本文 ->

こんなエピソードは、どうだろう? わたしが東京は麹《こうじ》町の小さな出版社に勤めていたときのことだ。
じつにマジメなビルのガラス拭きがいた。まだ二十代も半ばだろうに、それこそ舐《な》めるように磨きあげるのである。それも、毎週毎週だ。
あまりの熱心さに、
「そんなに精を出して、どうするのかね?」
と訊《き》いたことがある。そうしたら、ガラス拭きのやつ、こう答えやがった。
「うん。カネを貯めて、いまにこのビルを買うんだ」
——民間の電話相談員の第一号として知られる医事評論家の西来《にしらい》武治さんが、神奈川県下の自宅で奥さんのみわさんと一緒にダイヤルフレンドを始めたのは、昭和四十六年(一九七一年)四月だ。早いもので、もう十年以上になるが、この十年間にかかってきた電話は五万八千件にのぼるそうな。
相談者は四、五十代の主婦が圧倒的で、やはり医療相談がいちばん多い。人生相談は夫婦間や老人の世話をめぐるトラブルが主だ。そして、セックスにかんしては、女性から欲求不満を訴えるものが目立つのも、時代だろう。
なかには、夜《よる》の夜中に、
「若い女を紹介しろ」
と酔っぱらって電話してくる不埒《ふらち》な男もいるらしい。ダイヤルフレンドを、なにかとカンちがいしているのだ。
その西来さんの趣味が、なんとヤカンを磨くことなのである。突拍子もないイタズラ電話に、ともすればカッとなりそうな心を抑えて、西来さんはミガキ砂でゴシゴシやる。
おかげで、西来さんちのヤカン、ナベの類《たぐ》いは、いつもピカピカだそうだ。西来さんは、
「まあ、一種の健康法だね」
とテレながらも、
「あるいは、ちいさなときから、仏具を磨かされていた後遺症かも知れない」
と笑う。西来さんは、もと僧侶である。
「磨く」
ということは、
「身を欠くことではないか」
と思った。身を削るようにして人間を磨くのである。

作業項目 -> 本文によると、西来武治さんの趣味は何か、答えてください。 次の一覧は本文とは別の資料である。

[収集したデータ]
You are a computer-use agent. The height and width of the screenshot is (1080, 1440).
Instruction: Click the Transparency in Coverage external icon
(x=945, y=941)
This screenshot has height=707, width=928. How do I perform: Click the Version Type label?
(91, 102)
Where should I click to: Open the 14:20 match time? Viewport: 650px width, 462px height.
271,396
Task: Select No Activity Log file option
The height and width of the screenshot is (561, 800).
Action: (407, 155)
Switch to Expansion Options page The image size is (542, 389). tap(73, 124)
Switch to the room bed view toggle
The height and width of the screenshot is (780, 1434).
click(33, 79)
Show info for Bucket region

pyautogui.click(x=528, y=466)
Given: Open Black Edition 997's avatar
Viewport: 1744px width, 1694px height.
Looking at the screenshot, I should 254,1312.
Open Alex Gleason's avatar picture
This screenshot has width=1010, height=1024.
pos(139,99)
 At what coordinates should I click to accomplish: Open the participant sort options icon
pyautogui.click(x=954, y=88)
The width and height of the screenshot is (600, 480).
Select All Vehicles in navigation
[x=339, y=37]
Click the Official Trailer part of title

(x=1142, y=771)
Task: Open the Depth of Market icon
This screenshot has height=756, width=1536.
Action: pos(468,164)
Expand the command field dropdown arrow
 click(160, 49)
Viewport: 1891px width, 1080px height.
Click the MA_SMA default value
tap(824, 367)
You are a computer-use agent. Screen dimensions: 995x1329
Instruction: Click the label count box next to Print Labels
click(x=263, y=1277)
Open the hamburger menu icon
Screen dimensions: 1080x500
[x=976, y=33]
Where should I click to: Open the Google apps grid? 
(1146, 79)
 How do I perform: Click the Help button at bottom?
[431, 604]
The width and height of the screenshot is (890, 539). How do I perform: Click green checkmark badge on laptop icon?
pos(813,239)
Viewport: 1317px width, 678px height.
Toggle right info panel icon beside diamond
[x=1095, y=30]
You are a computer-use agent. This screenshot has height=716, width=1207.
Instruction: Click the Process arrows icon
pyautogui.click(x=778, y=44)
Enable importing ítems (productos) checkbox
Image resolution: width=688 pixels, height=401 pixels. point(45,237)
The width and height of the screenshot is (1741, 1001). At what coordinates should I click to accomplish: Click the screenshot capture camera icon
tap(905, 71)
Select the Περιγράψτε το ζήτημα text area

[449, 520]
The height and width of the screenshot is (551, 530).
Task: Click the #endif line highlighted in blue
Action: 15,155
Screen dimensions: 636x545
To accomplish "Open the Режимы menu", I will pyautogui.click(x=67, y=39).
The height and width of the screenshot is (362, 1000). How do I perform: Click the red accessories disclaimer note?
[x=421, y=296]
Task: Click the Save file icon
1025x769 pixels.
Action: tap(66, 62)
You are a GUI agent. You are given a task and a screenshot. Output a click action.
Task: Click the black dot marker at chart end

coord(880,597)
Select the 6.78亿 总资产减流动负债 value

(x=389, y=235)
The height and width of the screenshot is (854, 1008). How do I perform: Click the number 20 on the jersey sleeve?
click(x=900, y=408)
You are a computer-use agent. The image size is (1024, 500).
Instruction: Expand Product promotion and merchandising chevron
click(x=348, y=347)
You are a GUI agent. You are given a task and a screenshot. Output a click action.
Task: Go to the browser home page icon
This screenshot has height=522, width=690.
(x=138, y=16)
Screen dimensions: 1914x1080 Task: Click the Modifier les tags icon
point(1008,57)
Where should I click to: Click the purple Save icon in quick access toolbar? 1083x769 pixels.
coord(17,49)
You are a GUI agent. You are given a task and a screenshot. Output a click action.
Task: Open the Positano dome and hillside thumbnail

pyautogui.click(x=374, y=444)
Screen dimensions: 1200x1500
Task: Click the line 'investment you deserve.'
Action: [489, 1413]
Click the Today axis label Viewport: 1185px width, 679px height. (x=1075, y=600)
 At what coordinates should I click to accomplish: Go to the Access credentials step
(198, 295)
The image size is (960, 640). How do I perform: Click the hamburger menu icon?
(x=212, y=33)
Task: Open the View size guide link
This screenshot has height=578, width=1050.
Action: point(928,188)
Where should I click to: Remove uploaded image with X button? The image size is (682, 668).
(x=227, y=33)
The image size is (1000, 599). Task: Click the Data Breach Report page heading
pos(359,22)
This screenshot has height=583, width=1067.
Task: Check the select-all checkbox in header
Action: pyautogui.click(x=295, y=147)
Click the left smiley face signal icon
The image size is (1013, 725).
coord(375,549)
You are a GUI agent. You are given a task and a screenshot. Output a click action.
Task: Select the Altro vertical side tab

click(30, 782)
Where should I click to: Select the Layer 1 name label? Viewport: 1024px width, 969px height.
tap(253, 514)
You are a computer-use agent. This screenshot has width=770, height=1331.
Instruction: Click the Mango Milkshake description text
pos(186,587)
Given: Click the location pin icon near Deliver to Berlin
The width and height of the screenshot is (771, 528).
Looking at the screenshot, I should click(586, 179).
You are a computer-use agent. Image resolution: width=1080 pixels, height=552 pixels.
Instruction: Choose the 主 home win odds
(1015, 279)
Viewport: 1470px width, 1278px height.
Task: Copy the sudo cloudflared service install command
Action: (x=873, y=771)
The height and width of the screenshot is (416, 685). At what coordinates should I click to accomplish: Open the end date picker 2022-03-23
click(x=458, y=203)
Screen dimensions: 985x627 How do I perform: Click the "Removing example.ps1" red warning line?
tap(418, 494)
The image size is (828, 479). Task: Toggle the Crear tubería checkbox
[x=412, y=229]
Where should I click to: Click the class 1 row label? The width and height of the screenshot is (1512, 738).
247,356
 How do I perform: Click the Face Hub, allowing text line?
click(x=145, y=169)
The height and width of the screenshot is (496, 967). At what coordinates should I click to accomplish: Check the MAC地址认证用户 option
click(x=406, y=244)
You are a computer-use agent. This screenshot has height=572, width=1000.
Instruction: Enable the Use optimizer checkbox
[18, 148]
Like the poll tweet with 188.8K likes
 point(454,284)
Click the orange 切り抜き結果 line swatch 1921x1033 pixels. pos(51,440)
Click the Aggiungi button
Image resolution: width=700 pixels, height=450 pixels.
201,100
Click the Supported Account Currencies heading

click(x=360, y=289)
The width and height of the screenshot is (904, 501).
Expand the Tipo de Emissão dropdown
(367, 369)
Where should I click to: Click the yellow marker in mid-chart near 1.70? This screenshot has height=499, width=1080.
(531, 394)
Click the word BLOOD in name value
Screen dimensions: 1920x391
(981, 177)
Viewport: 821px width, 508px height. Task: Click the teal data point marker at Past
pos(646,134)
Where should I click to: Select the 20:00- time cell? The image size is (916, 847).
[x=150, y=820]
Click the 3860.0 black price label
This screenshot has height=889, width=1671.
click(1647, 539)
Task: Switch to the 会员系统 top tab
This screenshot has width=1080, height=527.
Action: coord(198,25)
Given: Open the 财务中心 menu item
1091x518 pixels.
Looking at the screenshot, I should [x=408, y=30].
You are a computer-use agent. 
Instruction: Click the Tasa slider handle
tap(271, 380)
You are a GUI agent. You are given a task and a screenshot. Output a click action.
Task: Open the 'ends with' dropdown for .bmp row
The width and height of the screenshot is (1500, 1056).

作業への回答 -> ヤカンを磨くこと。